Rewrite the rows below, replacing every "computer-use agent" with "desktop agent" and keeping everything else unchanged.

[Rows from a pointing dataset]
──────────
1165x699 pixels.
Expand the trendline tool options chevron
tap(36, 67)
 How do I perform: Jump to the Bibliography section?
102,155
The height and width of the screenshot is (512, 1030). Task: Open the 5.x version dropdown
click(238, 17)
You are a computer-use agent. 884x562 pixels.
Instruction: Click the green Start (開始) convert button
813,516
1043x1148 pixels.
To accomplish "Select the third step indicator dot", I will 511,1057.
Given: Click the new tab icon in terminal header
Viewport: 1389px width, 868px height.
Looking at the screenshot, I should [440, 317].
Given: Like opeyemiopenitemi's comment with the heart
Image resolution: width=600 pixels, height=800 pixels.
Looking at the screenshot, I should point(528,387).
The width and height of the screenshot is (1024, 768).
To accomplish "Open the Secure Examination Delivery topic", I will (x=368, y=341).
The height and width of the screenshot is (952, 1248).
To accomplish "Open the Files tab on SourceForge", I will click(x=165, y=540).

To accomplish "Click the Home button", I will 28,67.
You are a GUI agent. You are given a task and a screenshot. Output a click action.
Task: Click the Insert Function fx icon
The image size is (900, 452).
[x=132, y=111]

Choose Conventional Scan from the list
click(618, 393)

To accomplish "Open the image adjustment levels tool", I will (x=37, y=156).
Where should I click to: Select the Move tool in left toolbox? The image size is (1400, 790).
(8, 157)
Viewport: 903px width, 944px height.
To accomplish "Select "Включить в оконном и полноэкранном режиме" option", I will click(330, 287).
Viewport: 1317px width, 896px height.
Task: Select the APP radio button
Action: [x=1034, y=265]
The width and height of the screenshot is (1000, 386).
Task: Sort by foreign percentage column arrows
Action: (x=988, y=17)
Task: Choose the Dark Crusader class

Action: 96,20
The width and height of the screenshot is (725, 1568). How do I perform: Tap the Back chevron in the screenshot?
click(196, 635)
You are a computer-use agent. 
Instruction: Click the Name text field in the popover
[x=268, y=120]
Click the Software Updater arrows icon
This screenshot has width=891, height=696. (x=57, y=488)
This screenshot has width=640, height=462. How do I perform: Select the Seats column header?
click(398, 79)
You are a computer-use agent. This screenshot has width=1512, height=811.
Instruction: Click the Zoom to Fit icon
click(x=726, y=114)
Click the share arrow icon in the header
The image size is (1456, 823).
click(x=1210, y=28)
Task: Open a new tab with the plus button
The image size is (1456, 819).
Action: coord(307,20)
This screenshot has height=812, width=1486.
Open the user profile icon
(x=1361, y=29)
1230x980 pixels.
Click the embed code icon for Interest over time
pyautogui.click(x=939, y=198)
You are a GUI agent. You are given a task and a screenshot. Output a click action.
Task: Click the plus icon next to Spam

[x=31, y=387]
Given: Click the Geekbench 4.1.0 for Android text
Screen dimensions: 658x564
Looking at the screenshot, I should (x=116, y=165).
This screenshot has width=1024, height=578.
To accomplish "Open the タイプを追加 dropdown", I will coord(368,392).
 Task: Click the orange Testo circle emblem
──────────
Right answer:
1165x699 pixels.
Expand the trendline tool options chevron
tap(36, 67)
 How do I perform: Jump to the Bibliography section?
102,155
The height and width of the screenshot is (512, 1030). Task: Open the 5.x version dropdown
click(238, 17)
You are a desktop agent. 884x562 pixels.
Instruction: Click the green Start (開始) convert button
813,516
1043x1148 pixels.
To accomplish "Select the third step indicator dot", I will 511,1057.
Given: Click the new tab icon in terminal header
Viewport: 1389px width, 868px height.
Looking at the screenshot, I should [440, 317].
Given: Like opeyemiopenitemi's comment with the heart
Image resolution: width=600 pixels, height=800 pixels.
Looking at the screenshot, I should point(528,387).
The width and height of the screenshot is (1024, 768).
To accomplish "Open the Secure Examination Delivery topic", I will (x=368, y=341).
The height and width of the screenshot is (952, 1248).
To accomplish "Open the Files tab on SourceForge", I will click(x=165, y=540).

To accomplish "Click the Home button", I will 28,67.
You are a GUI agent. You are given a task and a screenshot. Output a click action.
Task: Click the Insert Function fx icon
The image size is (900, 452).
[x=132, y=111]

Choose Conventional Scan from the list
click(618, 393)

To accomplish "Open the image adjustment levels tool", I will (x=37, y=156).
Where should I click to: Select the Move tool in left toolbox? The image size is (1400, 790).
(8, 157)
Viewport: 903px width, 944px height.
To accomplish "Select "Включить в оконном и полноэкранном режиме" option", I will click(330, 287).
Viewport: 1317px width, 896px height.
Task: Select the APP radio button
Action: [x=1034, y=265]
The width and height of the screenshot is (1000, 386).
Task: Sort by foreign percentage column arrows
Action: (x=988, y=17)
Task: Choose the Dark Crusader class

Action: 96,20
The width and height of the screenshot is (725, 1568). How do I perform: Tap the Back chevron in the screenshot?
click(196, 635)
You are a desktop agent. 
Instruction: Click the Name text field in the popover
[x=268, y=120]
Click the Software Updater arrows icon
This screenshot has width=891, height=696. (x=57, y=488)
This screenshot has width=640, height=462. How do I perform: Select the Seats column header?
click(398, 79)
You are a desktop agent. This screenshot has width=1512, height=811.
Instruction: Click the Zoom to Fit icon
click(x=726, y=114)
Click the share arrow icon in the header
The image size is (1456, 823).
click(x=1210, y=28)
Task: Open a new tab with the plus button
The image size is (1456, 819).
Action: coord(307,20)
This screenshot has height=812, width=1486.
Open the user profile icon
(x=1361, y=29)
1230x980 pixels.
Click the embed code icon for Interest over time
pyautogui.click(x=939, y=198)
You are a GUI agent. You are given a task and a screenshot. Output a click action.
Task: Click the plus icon next to Spam

[x=31, y=387]
Given: Click the Geekbench 4.1.0 for Android text
Screen dimensions: 658x564
Looking at the screenshot, I should (x=116, y=165).
This screenshot has width=1024, height=578.
To accomplish "Open the タイプを追加 dropdown", I will coord(368,392).
 Task: Click the orange Testo circle emblem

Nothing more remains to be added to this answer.